NASA astronauts Jessica Meir (left) and Christina Koch are inside the Quest airlock preparing the U.S. spacesuits and tools they will use on their first spacewalk together. The Expedition 61 flight engineers are holding the pistol grip tools they will use to swap out a failed power controller, also known as a battery charge-discharge unit, that regulates the charge to batteries that collect and distribute power to the International Space Station. Credit: NASA

Aroostook County native Jessica Meir will venture outside the International Space Station on Friday morning into the vastness of space — and history.

Meir and fellow astronaut Christina Koch were originally scheduled for a spacewalk on Monday, but NASA accelerated those plans after a newly-installed battery unit failed. Now the pair will go to the far side of the space station to replace that unit in what will become the first all-female spacewalk, according to NASA.

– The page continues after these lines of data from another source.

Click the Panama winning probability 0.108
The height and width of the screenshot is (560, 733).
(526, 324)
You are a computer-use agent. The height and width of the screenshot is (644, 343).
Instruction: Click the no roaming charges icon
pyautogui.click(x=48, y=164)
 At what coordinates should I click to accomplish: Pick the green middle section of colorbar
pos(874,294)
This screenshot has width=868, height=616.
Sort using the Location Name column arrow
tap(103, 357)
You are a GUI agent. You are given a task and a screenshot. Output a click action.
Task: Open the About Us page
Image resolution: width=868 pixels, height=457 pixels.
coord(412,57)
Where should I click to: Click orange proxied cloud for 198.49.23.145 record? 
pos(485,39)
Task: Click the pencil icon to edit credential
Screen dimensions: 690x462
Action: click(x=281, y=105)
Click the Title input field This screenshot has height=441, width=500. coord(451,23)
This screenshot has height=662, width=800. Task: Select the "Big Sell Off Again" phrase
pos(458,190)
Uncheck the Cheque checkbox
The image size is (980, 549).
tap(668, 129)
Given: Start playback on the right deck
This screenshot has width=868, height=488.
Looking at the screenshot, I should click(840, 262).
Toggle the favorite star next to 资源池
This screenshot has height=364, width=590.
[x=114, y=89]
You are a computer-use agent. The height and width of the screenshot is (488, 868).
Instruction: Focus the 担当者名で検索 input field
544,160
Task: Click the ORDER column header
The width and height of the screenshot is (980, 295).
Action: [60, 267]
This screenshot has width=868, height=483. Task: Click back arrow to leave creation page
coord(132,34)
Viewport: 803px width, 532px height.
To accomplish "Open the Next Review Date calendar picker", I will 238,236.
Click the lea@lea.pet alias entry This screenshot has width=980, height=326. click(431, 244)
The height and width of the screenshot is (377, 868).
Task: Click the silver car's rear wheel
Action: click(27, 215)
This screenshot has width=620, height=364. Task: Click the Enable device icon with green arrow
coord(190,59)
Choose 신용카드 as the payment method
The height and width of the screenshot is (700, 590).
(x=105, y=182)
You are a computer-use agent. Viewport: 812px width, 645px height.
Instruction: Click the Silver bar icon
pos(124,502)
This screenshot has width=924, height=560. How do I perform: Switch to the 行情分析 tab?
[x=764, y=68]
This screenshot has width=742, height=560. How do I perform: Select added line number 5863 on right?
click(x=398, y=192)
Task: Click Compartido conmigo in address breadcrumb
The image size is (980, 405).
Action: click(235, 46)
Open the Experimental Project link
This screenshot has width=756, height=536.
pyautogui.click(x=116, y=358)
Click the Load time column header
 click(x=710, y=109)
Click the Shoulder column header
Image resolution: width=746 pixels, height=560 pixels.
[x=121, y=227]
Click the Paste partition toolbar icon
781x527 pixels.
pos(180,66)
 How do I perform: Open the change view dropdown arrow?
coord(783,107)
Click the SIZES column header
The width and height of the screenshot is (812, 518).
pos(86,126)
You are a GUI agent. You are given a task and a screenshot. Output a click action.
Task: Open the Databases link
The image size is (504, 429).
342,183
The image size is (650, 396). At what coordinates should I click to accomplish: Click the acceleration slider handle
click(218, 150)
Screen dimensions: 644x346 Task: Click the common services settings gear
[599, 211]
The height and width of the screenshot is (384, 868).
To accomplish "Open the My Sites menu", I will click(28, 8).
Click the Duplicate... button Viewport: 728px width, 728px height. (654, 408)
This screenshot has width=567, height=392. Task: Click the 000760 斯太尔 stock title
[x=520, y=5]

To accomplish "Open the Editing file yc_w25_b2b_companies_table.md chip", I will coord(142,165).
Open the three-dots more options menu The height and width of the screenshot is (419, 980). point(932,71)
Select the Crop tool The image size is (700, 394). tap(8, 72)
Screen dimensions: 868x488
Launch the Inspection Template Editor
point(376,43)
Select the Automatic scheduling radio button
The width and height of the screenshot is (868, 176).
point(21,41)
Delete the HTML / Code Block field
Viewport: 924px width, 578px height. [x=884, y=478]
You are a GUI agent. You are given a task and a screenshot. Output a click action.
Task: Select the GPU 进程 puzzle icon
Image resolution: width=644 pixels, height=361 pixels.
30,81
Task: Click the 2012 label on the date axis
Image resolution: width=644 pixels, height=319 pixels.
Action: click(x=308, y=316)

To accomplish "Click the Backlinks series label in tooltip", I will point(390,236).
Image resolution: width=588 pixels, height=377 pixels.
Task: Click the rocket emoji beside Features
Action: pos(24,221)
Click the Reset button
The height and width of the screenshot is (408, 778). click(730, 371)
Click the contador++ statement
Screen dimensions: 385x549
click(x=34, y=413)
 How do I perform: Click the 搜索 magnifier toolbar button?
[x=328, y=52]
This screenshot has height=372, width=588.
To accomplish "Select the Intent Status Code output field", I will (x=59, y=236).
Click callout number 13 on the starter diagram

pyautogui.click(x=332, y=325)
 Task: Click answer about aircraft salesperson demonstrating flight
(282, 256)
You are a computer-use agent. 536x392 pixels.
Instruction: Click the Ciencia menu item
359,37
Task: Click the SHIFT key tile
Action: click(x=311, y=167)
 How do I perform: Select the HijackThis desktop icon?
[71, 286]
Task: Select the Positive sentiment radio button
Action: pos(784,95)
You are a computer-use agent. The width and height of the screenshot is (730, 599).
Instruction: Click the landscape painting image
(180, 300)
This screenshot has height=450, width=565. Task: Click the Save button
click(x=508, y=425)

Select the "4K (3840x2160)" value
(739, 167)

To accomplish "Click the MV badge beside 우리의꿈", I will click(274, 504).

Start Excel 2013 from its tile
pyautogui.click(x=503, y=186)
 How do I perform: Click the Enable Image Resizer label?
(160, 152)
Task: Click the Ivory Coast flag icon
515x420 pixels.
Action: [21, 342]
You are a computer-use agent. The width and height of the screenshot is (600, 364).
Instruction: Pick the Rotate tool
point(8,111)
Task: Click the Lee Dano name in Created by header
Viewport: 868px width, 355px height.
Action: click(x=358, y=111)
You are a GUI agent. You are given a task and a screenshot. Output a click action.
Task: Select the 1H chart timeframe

That comes almost seven months after NASA scrapped its planned all-female spacewalk by Koch and Anne McClain because it did not have two properly fitted space suits.

The spacewalk is scheduled to start at 7:50 a.m. and last more than five hours. NASA Television will begin its live coverage of the spacewalk at 6:30 a.m. It will be livestreamed on the BDN’s website.

“What we’re doing now shows all the work that went in for the decades prior [and] all the women that worked to get us where we are today,” Meir told NASA TV earlier this month when asked about the milestone. “The nice thing for us is we don’t even think about it on a daily basis. It’s just normal, we’re just part of the team, and we’re doing this work as an efficient team working together with everybody else. It’s really nice to see how far that we’ve come.”

Meir, who is from Caribou, arrived on Sept. 25 at the International Space Station aboard the Soyuz MS-15 spacecraft with Russian cosmonaut Oleg Skripochka and Emirati astronaut Hazz Al Mansouri. She will be stationed there until spring 2020.

Meir, the valedictorian of Caribou High School’s Class of 1995, was among three women and four men selected from 6,100 applicants in 2013 for NASA’s 21st class of astronauts. She is the third Mainer, and first Maine woman, to enter into outer space, the others being Christopher Cassidy, a York High School graduate who has completed six spacewalks and served as the nation’s chief astronaut from 2013 to 2017, and Charles O. Hobaugh, a Bar Harbor native who has made three spaceflights.

Her partner for Friday’s spacewalk, Koch, is also a member of the 21st class of astronauts. Koch is slated to set a record for the longest single spaceflight by a woman with an expected total of 328 days in space, according to NASA.

After the battery unit failed following its Oct. 11 installation, NASA postponed a series of spacewalks scheduled for this month, including three for Meir. Space station managers will investigate the cause of the failure after Meir and Koch complete Friday’s mission. The remaining spacewalks to install three new battery units will be rescheduled, NASA said.